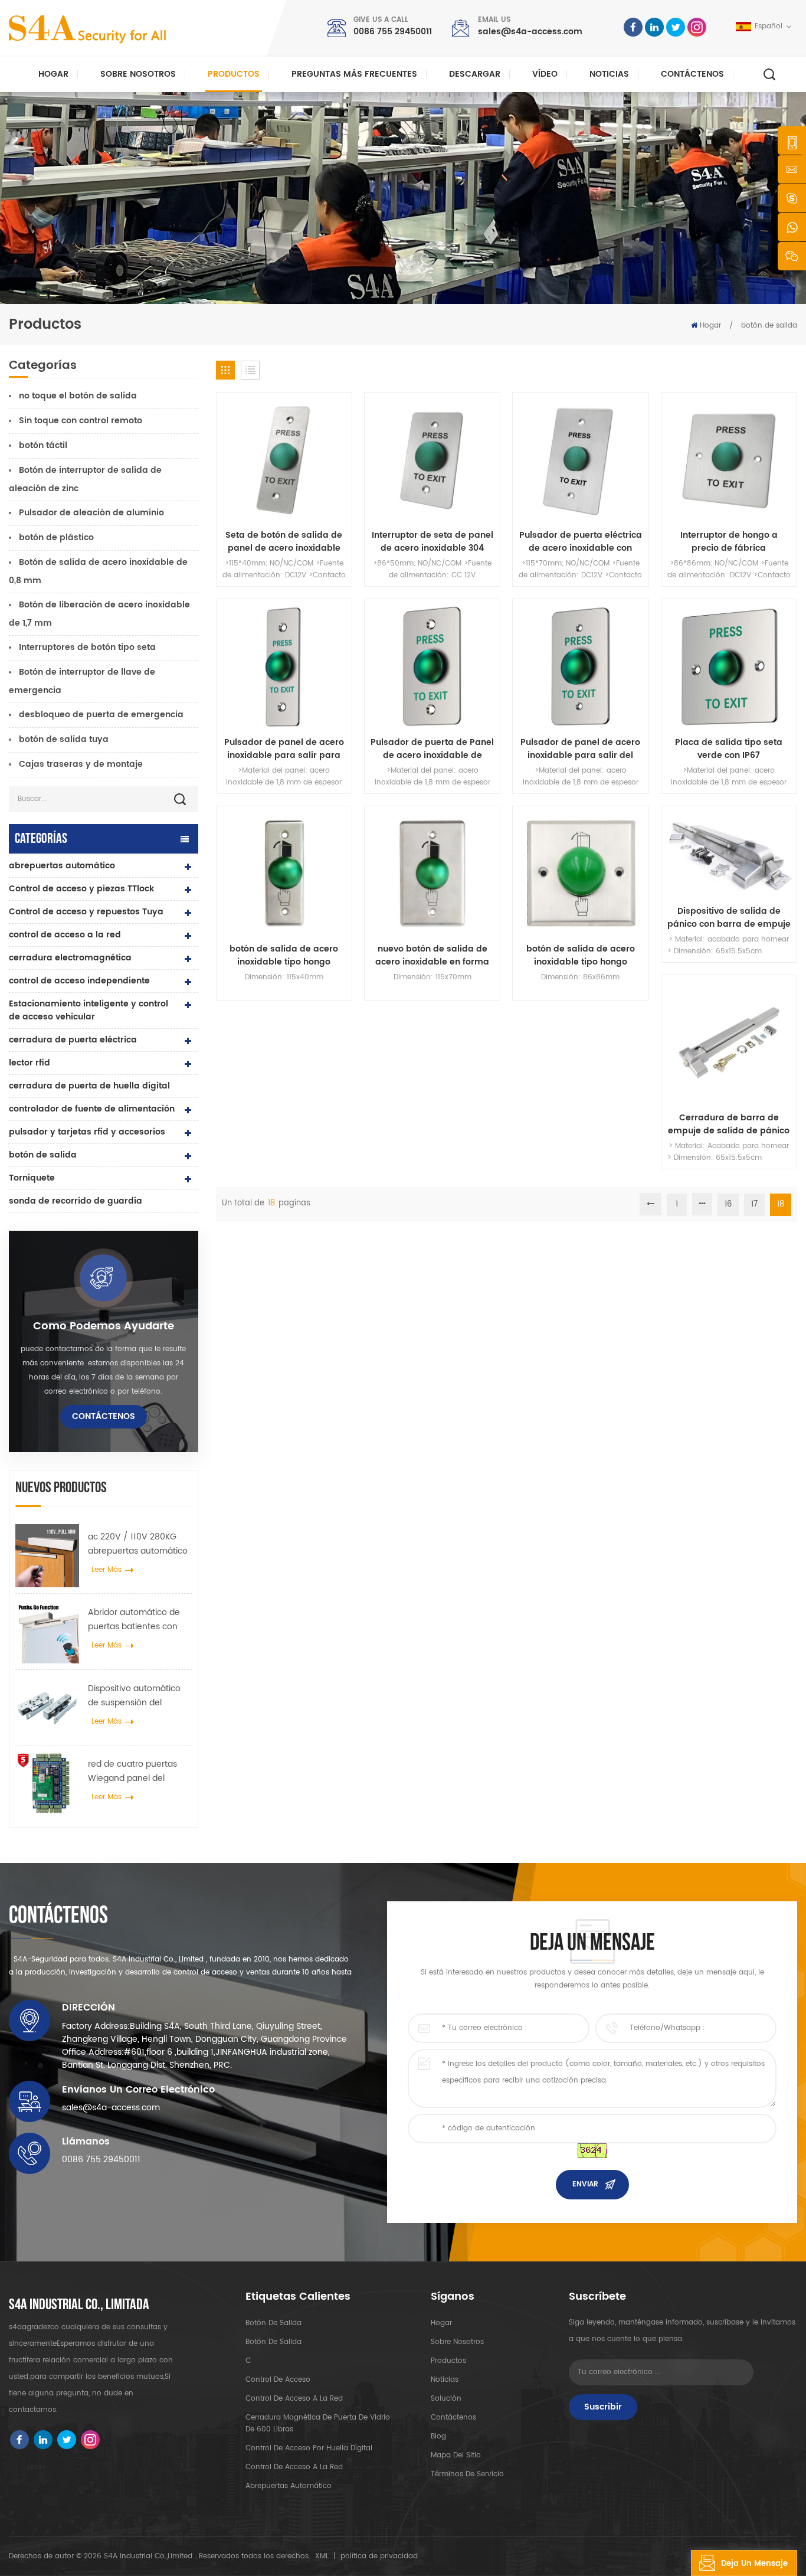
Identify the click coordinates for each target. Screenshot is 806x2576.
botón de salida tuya (64, 739)
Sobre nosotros (138, 74)
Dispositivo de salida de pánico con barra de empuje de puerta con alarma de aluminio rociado (729, 918)
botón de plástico (56, 537)
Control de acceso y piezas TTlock (81, 888)
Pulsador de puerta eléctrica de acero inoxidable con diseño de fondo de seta (580, 542)
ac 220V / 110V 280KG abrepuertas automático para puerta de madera (138, 1544)
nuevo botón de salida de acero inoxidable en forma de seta (432, 956)
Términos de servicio (467, 2474)
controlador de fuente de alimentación (92, 1109)
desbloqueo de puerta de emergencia (101, 714)
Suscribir (603, 2407)
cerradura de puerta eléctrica (73, 1040)
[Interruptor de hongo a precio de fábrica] (729, 460)
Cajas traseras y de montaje (81, 764)
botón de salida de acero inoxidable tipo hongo (284, 956)
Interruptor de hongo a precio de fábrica (729, 542)
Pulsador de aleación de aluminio (91, 512)
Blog (438, 2436)
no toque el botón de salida (78, 396)
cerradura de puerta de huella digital (89, 1086)
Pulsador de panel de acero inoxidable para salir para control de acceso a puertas (284, 749)
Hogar (53, 74)
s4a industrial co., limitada (79, 2305)
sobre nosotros (457, 2342)
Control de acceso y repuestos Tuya (86, 911)
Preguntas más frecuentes (354, 74)
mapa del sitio (456, 2455)
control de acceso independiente (79, 981)
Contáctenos (692, 74)
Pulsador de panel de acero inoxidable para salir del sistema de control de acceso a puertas (580, 749)
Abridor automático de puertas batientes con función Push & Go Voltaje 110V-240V (134, 1620)
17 (754, 1204)
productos (448, 2360)
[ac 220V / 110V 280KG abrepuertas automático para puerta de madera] (47, 1556)
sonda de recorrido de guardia (75, 1201)
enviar (585, 2184)
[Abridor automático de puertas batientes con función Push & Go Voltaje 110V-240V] (47, 1631)
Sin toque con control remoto (80, 420)
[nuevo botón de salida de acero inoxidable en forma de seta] (432, 874)
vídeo (545, 74)
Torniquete (32, 1178)
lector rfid (29, 1063)
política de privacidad (379, 2556)
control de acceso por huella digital (308, 2448)
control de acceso (277, 2379)
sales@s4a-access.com (530, 31)
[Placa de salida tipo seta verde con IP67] (729, 667)
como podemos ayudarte (103, 1326)
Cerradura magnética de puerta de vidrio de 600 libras (317, 2423)
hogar (441, 2323)
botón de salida (769, 325)
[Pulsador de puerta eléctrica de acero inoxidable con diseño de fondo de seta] (580, 460)
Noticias (609, 74)
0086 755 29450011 (392, 31)
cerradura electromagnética (70, 958)
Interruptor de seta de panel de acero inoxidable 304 (432, 542)
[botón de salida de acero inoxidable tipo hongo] (284, 874)
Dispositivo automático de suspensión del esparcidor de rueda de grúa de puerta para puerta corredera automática (136, 1696)
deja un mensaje (754, 2564)
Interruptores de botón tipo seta (87, 647)
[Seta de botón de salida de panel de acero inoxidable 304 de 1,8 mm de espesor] (284, 460)
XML (322, 2556)
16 (728, 1204)
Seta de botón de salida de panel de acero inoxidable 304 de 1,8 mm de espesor (283, 542)
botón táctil (43, 445)
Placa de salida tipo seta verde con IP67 (728, 749)
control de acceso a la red (65, 935)
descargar (474, 74)
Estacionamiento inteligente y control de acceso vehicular (88, 1010)
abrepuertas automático (62, 865)
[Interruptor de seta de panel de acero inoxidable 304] (432, 460)
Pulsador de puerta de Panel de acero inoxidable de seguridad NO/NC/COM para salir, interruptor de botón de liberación (432, 749)
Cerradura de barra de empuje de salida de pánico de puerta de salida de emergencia (728, 1124)
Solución (446, 2398)
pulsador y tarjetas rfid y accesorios (87, 1132)
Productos (234, 74)
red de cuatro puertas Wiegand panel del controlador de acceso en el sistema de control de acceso (137, 1771)
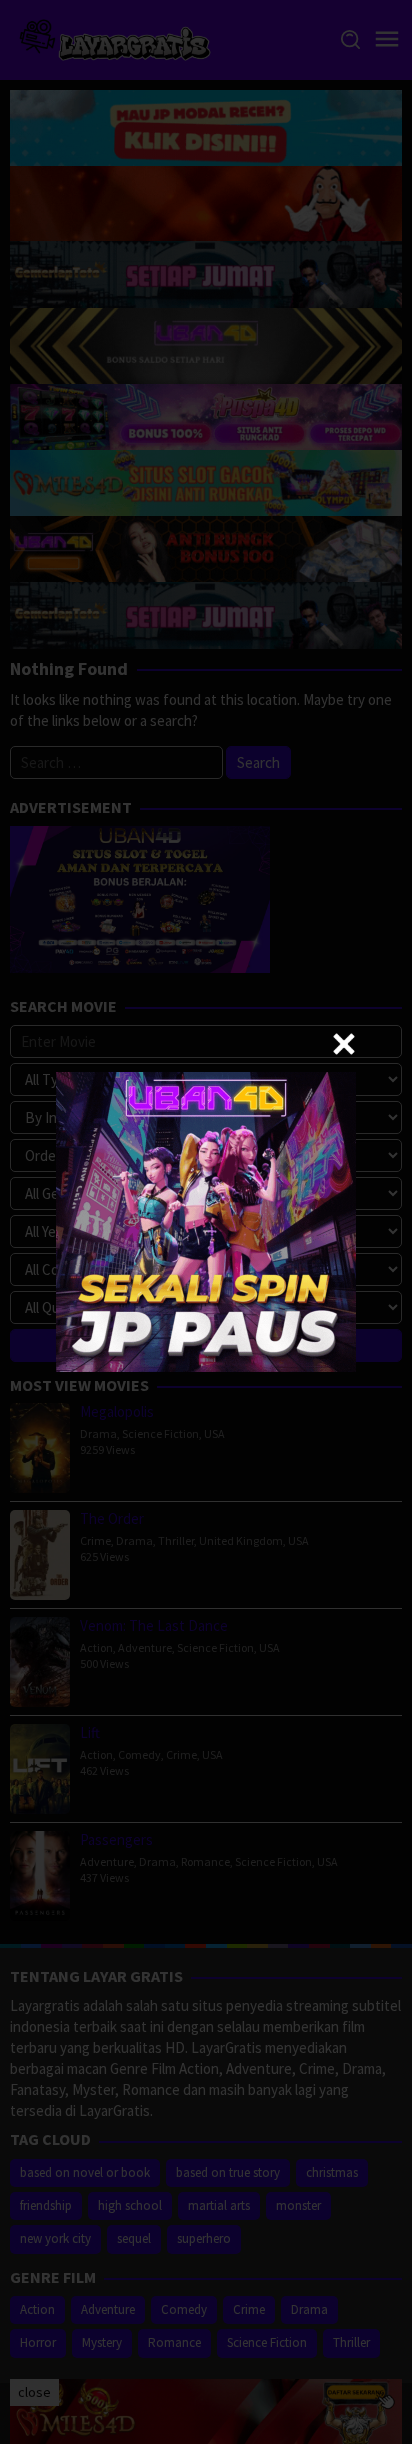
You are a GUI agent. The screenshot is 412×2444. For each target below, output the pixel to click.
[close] (344, 1044)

◆ ◆ ◆ ◆

__Work to be completed__
Would you set down each line of the listing above exactly, apart from the pictures?

__Final answer__
Identify the click coordinates for each target. Screenshot is 806x2576.
botón de salida tuya (64, 739)
Sobre nosotros (138, 74)
Dispositivo de salida de pánico con barra de empuje de puerta con alarma de aluminio rociado (729, 918)
botón de plástico (56, 537)
Control de acceso y piezas TTlock (81, 888)
Pulsador de puerta eléctrica de acero inoxidable con diseño de fondo de seta (580, 542)
ac 220V / 110V 280KG abrepuertas automático para puerta de madera (138, 1544)
nuevo botón de salida de acero inoxidable en forma de seta (432, 956)
Términos de servicio (467, 2474)
controlador de fuente de alimentación (92, 1109)
desbloqueo de puerta de emergencia (101, 714)
Suscribir (603, 2407)
cerradura de puerta eléctrica (73, 1040)
[Interruptor de hongo a precio de fábrica] (729, 460)
Cajas traseras y de montaje (81, 764)
botón de salida de acero inoxidable tipo hongo (284, 956)
Interruptor de hongo a precio de fábrica (729, 542)
Pulsador de aleación de aluminio (91, 512)
Blog (438, 2436)
no toque el botón de salida (78, 396)
cerradura de puerta de huella digital (89, 1086)
Pulsador de panel de acero inoxidable para salir para control de acceso a puertas (284, 749)
Hogar (53, 74)
s4a industrial co., limitada (79, 2305)
sobre nosotros (457, 2342)
Control de acceso y repuestos Tuya (86, 911)
Preguntas más frecuentes (354, 74)
mapa del sitio (456, 2455)
control de acceso independiente (79, 981)
Contáctenos (692, 74)
Pulsador de panel de acero inoxidable para salir del sistema de control de acceso a puertas (580, 749)
Abridor automático de puertas batientes con función Push & Go Voltaje 110V-240V (134, 1620)
17 (754, 1204)
productos (448, 2360)
[ac 220V / 110V 280KG abrepuertas automático para puerta de madera] (47, 1556)
sonda de recorrido de guardia (75, 1201)
enviar (585, 2184)
[Abridor automático de puertas batientes con función Push & Go Voltaje 110V-240V] (47, 1631)
Sin toque con control remoto (80, 420)
[nuevo botón de salida de acero inoxidable en forma de seta] (432, 874)
vídeo (545, 74)
Torniquete (32, 1178)
lector rfid (29, 1063)
política de privacidad (379, 2556)
control de acceso por huella digital (308, 2448)
control de acceso (277, 2379)
sales@s4a-access.com (530, 31)
[Placa de salida tipo seta verde con IP67] (729, 667)
como podemos ayudarte (103, 1326)
Cerradura magnética de puerta de vidrio de 600 libras (317, 2423)
hogar (441, 2323)
botón de salida (769, 325)
[Pulsador de puerta eléctrica de acero inoxidable con diseño de fondo de seta] (580, 460)
Noticias (609, 74)
0086 755 29450011 (392, 31)
cerradura electromagnética (70, 958)
Interruptor de seta de panel de acero inoxidable 304 (432, 542)
[botón de salida de acero inoxidable tipo hongo] (284, 874)
Dispositivo automático de suspensión del esparcidor de rueda de grúa de puerta para puerta corredera automática (136, 1696)
deja un mensaje (754, 2564)
Interruptores de botón tipo seta (87, 647)
[Seta de botón de salida de panel de acero inoxidable 304 de 1,8 mm de espesor] (284, 460)
XML (322, 2556)
16 (728, 1204)
Seta de botón de salida de panel de acero inoxidable 304 de 1,8 mm de espesor (283, 542)
botón táctil (43, 445)
Placa de salida tipo seta verde con IP67 (728, 749)
control de acceso a la red (65, 935)
descargar (474, 74)
Estacionamiento inteligente y control de acceso vehicular (88, 1010)
abrepuertas automático (62, 865)
[Interruptor de seta de panel de acero inoxidable 304] (432, 460)
Pulsador de puerta de Panel de acero inoxidable de seguridad NO/NC/COM para salir, interruptor de botón de liberación (432, 749)
Cerradura de barra de empuje de salida de pánico de puerta de salida de emergencia (728, 1124)
Solución (446, 2398)
pulsador y tarjetas rfid y accesorios (87, 1132)
Productos (234, 74)
red de cuatro puertas Wiegand panel del controlador de acceso en el sistema de control de acceso (137, 1771)
You are a GUI agent. The screenshot is 412×2444. For each target below, output the pixel to click.
[close] (344, 1044)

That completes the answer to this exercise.